Sunday, January 13, 2008

My Trip to Dublin

Leaving Jackson Heights for the Airport I initially intended to take the subway. After walking to the station with a ~50lbs backpack and a packed full garment bag strapped to a wheeled suitcase one of the wheels gave out on the suitcase and I took a Town Car.

While on the way to the airport the driver got in a fight with a couple in an Audi. The man in the Audi rolled down his window and told the driver off and then the driver in turn caught up and passed the Audi with the window down yelling "now f* you" in a Pakistani accent with his finger out the window.

The Aer Lingus check-in at JFK was rather long and my backpack barely made the 50lbs weight limit.
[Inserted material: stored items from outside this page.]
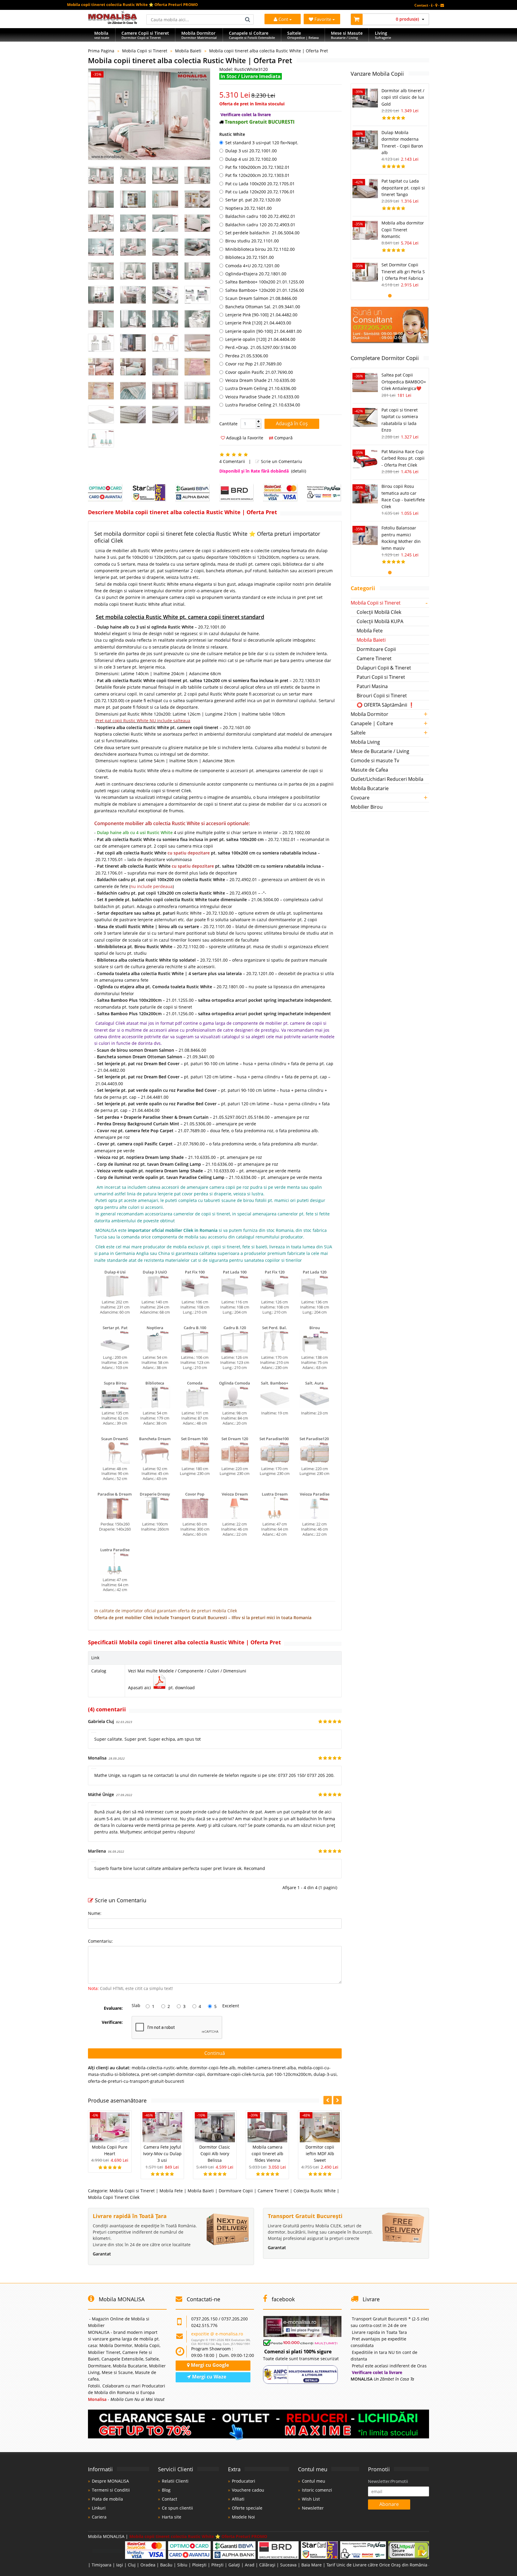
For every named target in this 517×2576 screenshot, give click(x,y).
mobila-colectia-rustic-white (160, 2067)
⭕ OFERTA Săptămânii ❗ (385, 705)
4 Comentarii (232, 461)
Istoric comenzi (317, 2490)
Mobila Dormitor (369, 714)
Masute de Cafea (369, 769)
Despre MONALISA (110, 2481)
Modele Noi (243, 2517)
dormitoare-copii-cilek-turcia (235, 2074)
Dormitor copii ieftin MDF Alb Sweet (319, 2153)
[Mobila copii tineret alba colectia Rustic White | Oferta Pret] (149, 114)
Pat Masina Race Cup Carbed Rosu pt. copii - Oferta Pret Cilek (403, 458)
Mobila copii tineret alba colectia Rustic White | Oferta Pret (268, 51)
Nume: (94, 1913)
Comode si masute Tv (375, 760)
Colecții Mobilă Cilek (379, 612)
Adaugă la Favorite (244, 438)
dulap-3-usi (325, 2074)
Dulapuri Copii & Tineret (384, 667)
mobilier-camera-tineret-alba (267, 2067)
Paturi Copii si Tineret (381, 677)
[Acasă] (112, 22)
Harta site (171, 2517)
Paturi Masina (372, 686)
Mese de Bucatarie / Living (380, 751)
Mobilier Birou (367, 807)
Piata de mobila (107, 2499)
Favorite (323, 19)
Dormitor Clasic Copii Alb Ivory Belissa (214, 2153)
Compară (283, 438)
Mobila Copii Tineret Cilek (113, 2197)
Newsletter (313, 2508)
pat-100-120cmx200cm (288, 2074)
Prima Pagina (101, 51)
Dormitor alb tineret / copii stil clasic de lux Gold (402, 97)
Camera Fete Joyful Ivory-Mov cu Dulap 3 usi (162, 2153)
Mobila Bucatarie (370, 788)
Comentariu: (100, 1941)
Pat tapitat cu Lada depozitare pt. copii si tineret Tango (403, 187)
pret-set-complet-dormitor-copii (173, 2074)
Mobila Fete (171, 2191)
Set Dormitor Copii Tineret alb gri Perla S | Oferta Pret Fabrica (403, 271)
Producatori (243, 2481)
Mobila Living (365, 742)
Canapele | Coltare (372, 723)
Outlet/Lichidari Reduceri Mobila (387, 779)
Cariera (99, 2517)
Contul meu (313, 2481)
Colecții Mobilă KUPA (380, 621)
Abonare (389, 2504)
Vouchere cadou (248, 2490)
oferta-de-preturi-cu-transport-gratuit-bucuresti (136, 2081)
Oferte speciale (247, 2508)
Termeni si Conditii (111, 2490)
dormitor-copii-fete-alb (212, 2067)
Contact (169, 2499)
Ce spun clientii (177, 2508)
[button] (258, 421)
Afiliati (238, 2499)
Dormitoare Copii (236, 2191)
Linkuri (99, 2508)
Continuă (214, 2053)
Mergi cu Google (209, 2365)
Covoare (360, 797)
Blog (166, 2490)
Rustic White (232, 134)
At the ticket counter I was told that there was a change of planes in Shannon and that I would not get a separate ticket for that and I would have to just follow everyone else and change planes The security line was even longer and slower. A recent study found the TSA the most hated public institution, more hated than the IRS. The line was kept lively by the TSA manager who told everybody in his hard-boild New York accent to have their passports out with their boarding passes or face spending some time with him, which he assured us we did not want to do.

The airport bar at the gate was an irish-themed pub, I was going to order an hamburger but I found out that they don't actually grill them so I couldn't get one rare so I had a pizza with a Harp Beer.


The Air Lingus flight was on an Aerobus A330-300, one of 6 they are currently opperating. It probably hadden't been refitted since it was built, because it had drop-down CRT monitors rather than the behind the seat flat panels that have been the industry norm for the past decade. The services and the meal offered was a bit austere but nevertheless better than Southwest.

When we reached Shannon we went inside their terminal and its plush red carpets and older furniture reminded me nostalgically of the airports before the days of the sterile grey-white-black polished-tile-floors and blank-white-walled airport interior design of today. The Shannon Stopover is sort of relic of protectionist economics and unintended consequences that is being phased out. It was originally built as a legitmately needed refueling station for transatlantic flights before the Jet Age, when it lost its reason d'etre it became a dinosaur and an inconvience but a political football with a powerfull lobby behind it. As Ireland's economy grew so did the demand and the political support for direct flights to Dublin, but Aer Lingus, formerly the state airline, started phasing it out only in 2006, 41 years after they started conversion to jet aircraft and concurrent with the flotation of over half of the company on the stock market (the state still owns 28% and the employees own 15%)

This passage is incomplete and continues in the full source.